De cet état de fait a… trotté dans la tête de plusieurs athlètes de la section athlé-trail de l’AMSLF un projet, plus exactement un défi : relier Fréjus à Mons en suivant la “route“ de l’Aqueduc, « au fil de l’eau en remontant à la source », argumente joliment Aurélien De Sa, l’un des trailers en question.

Sept trailers
à l’assaut du Lachens

L’idée a fait son chemin et c’est ainsi que, le matin du jeudi de l’Ascension, six (*) de ces trailers se sont élancés depuis la porte d’Orée à Fréjus, direction plein nord jusqu’au site de Fondurane – extrémité amont du Lac de Saint-Cassin, dans la plaine de Montauroux -, première étape qui correspond premier tronçon alors bâti par les Romains (**).
Ici, déjà accompagnés par Rodolphe Pogorely, coach dévolu au suivi et au ravitaillement, étaient rejoints par un nouveau compagnon d’aventure.
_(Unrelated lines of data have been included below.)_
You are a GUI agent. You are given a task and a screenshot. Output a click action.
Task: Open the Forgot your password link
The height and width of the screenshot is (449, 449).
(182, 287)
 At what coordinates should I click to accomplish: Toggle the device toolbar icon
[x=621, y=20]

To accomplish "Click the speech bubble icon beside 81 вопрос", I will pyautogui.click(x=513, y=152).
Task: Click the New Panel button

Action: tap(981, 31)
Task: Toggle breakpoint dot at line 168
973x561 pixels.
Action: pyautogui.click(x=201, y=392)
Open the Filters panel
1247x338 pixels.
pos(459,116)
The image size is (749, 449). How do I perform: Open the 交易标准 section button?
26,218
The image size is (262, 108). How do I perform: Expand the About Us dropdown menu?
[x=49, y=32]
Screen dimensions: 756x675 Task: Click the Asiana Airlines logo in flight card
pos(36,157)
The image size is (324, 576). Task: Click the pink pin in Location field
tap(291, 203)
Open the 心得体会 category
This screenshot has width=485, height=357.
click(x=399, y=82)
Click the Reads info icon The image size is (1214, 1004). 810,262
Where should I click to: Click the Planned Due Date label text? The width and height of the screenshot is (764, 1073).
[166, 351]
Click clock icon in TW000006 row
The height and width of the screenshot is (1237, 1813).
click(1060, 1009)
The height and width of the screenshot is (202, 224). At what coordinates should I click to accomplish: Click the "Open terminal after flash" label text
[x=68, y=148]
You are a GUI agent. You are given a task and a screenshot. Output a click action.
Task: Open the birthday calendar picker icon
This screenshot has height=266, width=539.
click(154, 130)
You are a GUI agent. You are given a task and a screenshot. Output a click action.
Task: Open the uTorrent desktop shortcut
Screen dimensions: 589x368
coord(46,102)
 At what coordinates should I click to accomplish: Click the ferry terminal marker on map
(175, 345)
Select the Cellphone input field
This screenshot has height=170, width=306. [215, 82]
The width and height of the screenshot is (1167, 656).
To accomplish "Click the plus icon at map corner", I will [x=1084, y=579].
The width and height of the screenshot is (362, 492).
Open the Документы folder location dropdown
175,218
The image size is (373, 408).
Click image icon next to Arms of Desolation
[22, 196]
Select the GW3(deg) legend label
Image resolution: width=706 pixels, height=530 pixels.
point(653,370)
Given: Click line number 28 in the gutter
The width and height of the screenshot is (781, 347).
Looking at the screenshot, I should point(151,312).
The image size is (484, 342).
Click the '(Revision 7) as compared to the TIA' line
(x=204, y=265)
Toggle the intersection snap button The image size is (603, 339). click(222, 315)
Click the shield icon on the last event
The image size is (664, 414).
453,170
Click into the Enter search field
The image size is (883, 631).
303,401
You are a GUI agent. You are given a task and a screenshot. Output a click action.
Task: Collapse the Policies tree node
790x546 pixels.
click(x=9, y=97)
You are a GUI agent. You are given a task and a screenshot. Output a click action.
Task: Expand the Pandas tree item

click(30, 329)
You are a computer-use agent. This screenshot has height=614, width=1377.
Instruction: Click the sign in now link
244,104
La suite de l’aventure amenait nos sept mercenaires sur la seconde partie de leur périple, jusqu’à la source de la Siagnole, non sans quelques passages « parfois un peu galère, à quatre pattes, voire même en rampant à certains endroits, notamment du côté de la Roche Taillée au-dessus de Callian », se remémore encore Aurélien De Sa.

Après une pause restauration à hauteur de Mons, ultime effort – et non des moindres – sur les traces de la source qui alimente l’aqueduc : parcourir les 16 derniers kilomètres, agrémentés d’un charmant dénivelé de 900 m, jusqu’au sommet du Lachens pour, enfin, tout un symbole dans le froid, la pluie et le vent, atteindre cette toute première goutte, destinée quant à elle à effectuer le chemin inverse pour “redescendre“ vers la mer jusqu’à Fréjus.

De 6h30 à 8h d’ascension

 

Première réussie (en 6h30 pour les meilleurs, 90’ supplémentaires pour les moins aguerris), objectif réalisé – et par conséquent réalisable ! Et l’idée qui germe de voir ce périple se décliner dans un avenir plus ou moins lointain sous une forme plus… officielle. « Il y a beaucoup de passages en forêt domaniale, mais certains autres sur des sites privés : il conviendrait donc de passer des accords deci-delà, mais cela pourrait être envisageable en effet. »
Et dans le même genre d’idées, n’a-t-on pas déjà, au fil de 100 km, la célèbre randonnée VTT “Du Lachens à la mer“, avec arrivée sur la plage de la Garonnette aux Issambres.
Aussi, pourquoi n’imaginerait-on pas dans les années à venir, un trail longue distance ? Une épreuve à mi-chemin entre un “ultra“ – à partir de 100 km – (“l’UTMB“ (Ultra-trail du Mont-Blanc ou “La Diagonale des fous“ à la Réunion qui relie le sud au nord en passant par les trois cirques de celle que l’on surnomme l’île intense – et un trail plus classique .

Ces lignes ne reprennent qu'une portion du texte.